Input data:

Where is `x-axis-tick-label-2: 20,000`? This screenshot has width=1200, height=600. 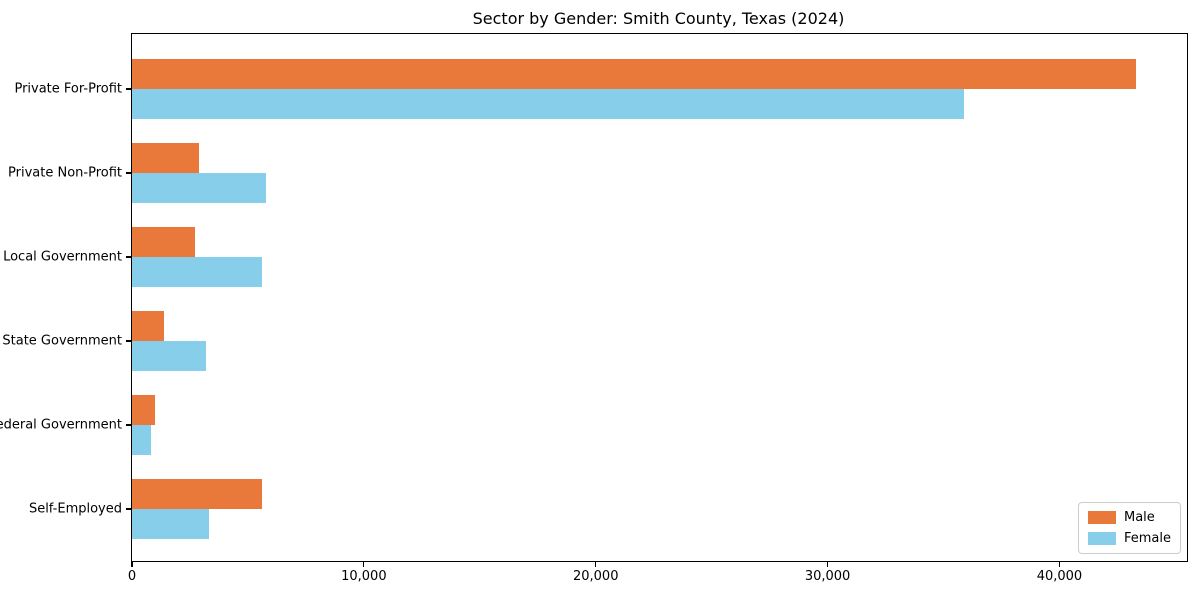
x-axis-tick-label-2: 20,000 is located at coordinates (596, 576).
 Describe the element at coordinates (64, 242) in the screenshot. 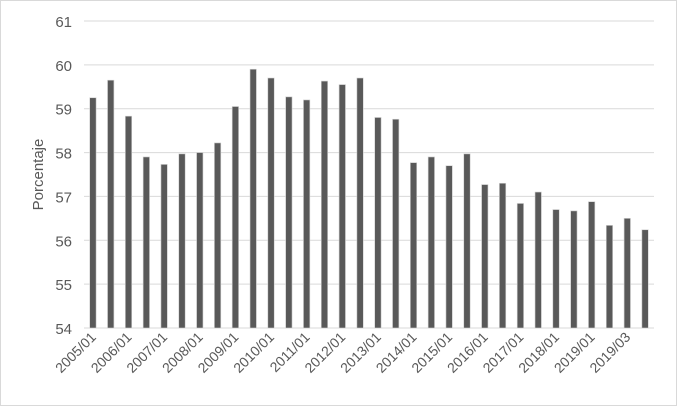

I see `y-tick-label: 56` at that location.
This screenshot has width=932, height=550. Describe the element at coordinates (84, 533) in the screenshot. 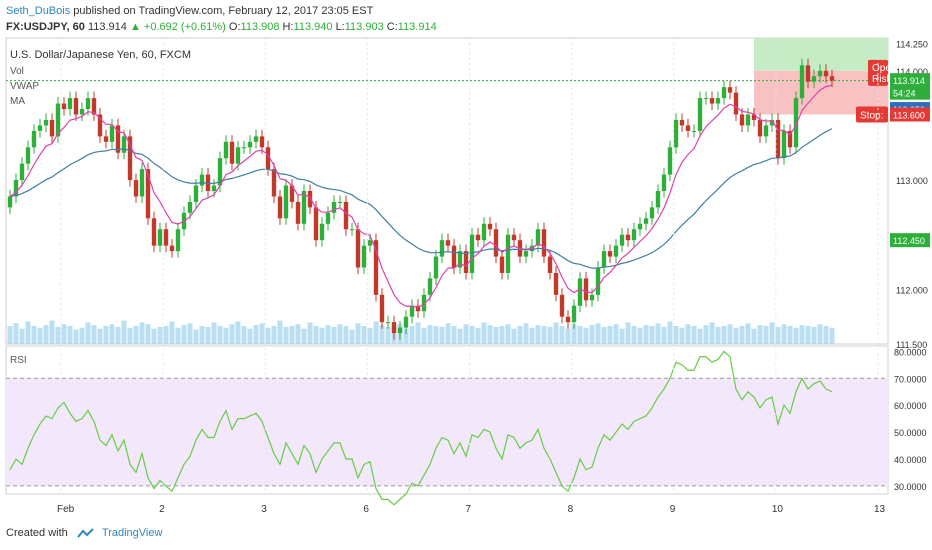

I see `footer: Created with TradingView` at that location.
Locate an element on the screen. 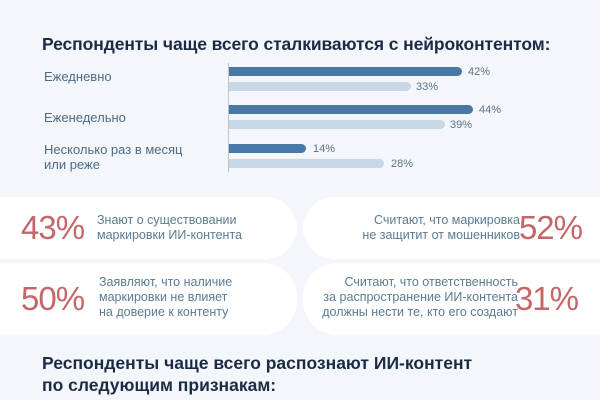 The width and height of the screenshot is (600, 400). stat-line: Считают, что маркировка is located at coordinates (446, 220).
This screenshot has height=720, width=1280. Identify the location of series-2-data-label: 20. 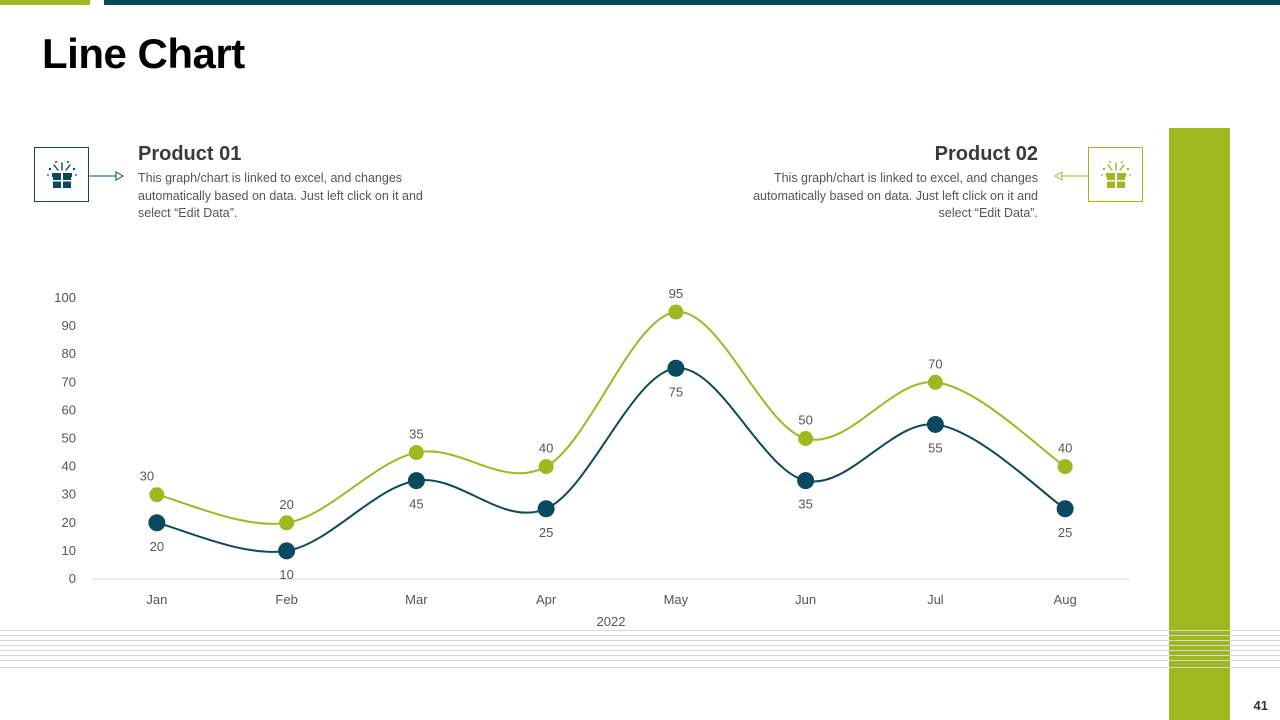
(157, 546).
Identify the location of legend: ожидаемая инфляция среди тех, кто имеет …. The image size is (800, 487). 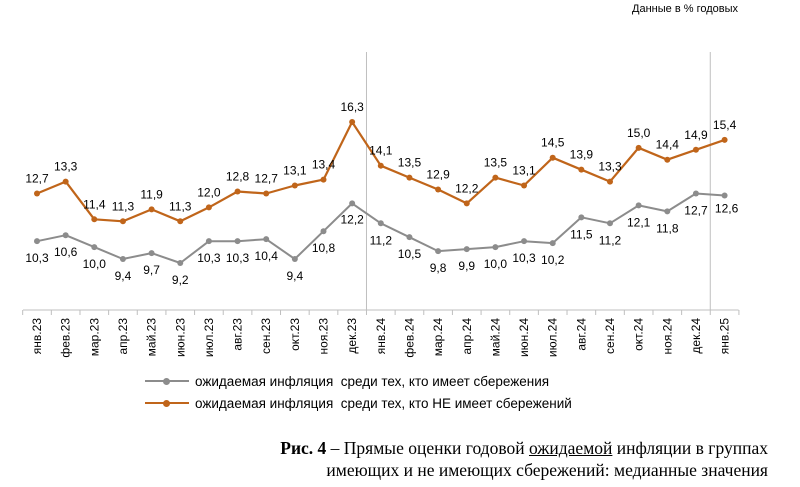
(358, 392).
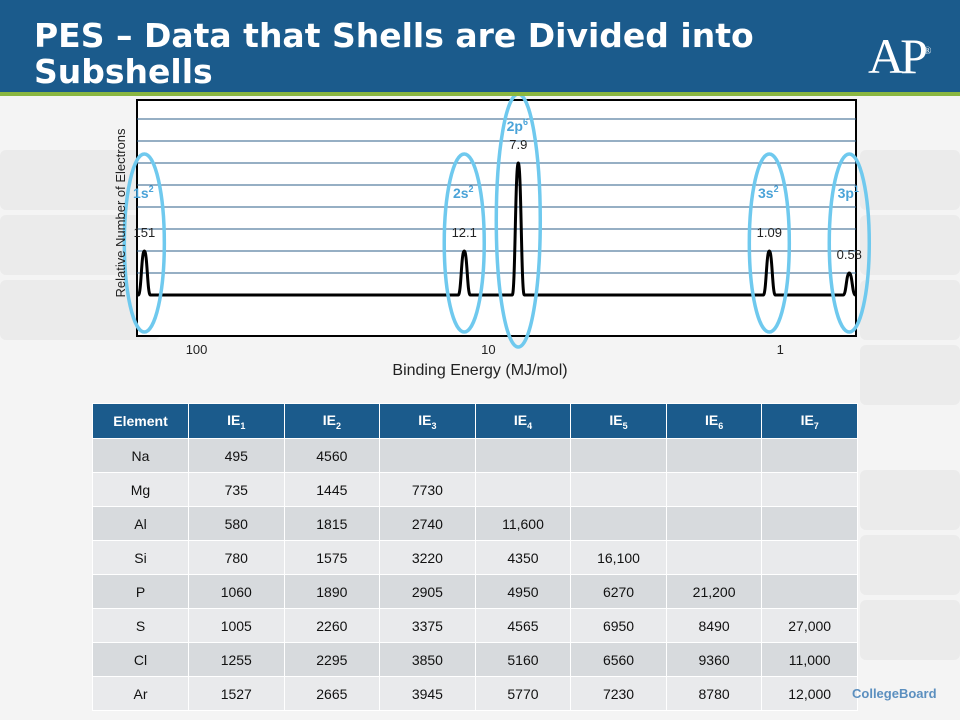 Image resolution: width=960 pixels, height=720 pixels. What do you see at coordinates (523, 626) in the screenshot?
I see `ie-value-cell: 4565` at bounding box center [523, 626].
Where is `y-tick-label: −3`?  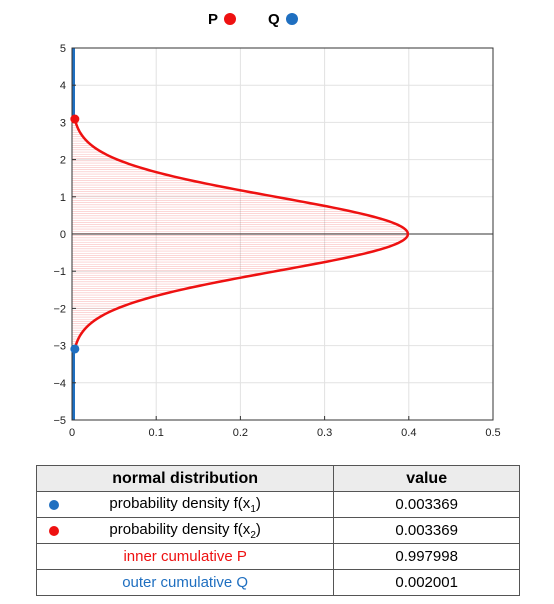 y-tick-label: −3 is located at coordinates (60, 347).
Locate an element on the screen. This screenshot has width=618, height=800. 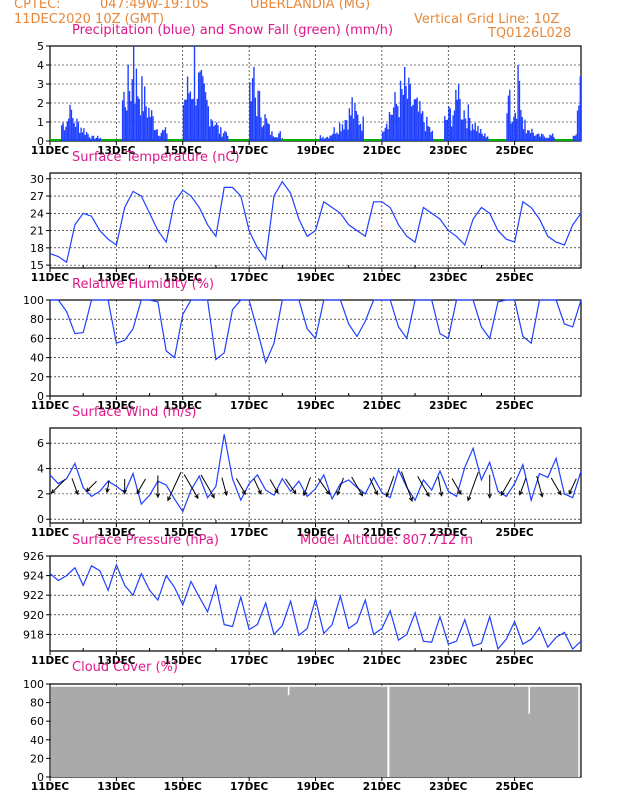
wind-ytick-label: 6 is located at coordinates (40, 444).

Task objective:
Copy the items word for word, from the start through the line that contains "x-axis-tick-label-2: 20,000 is", and leave the pictures out of your answer.

Answer for this exercise:
Where is `x-axis-tick-label-2: 20,000`? This screenshot has width=1200, height=600. 
x-axis-tick-label-2: 20,000 is located at coordinates (596, 576).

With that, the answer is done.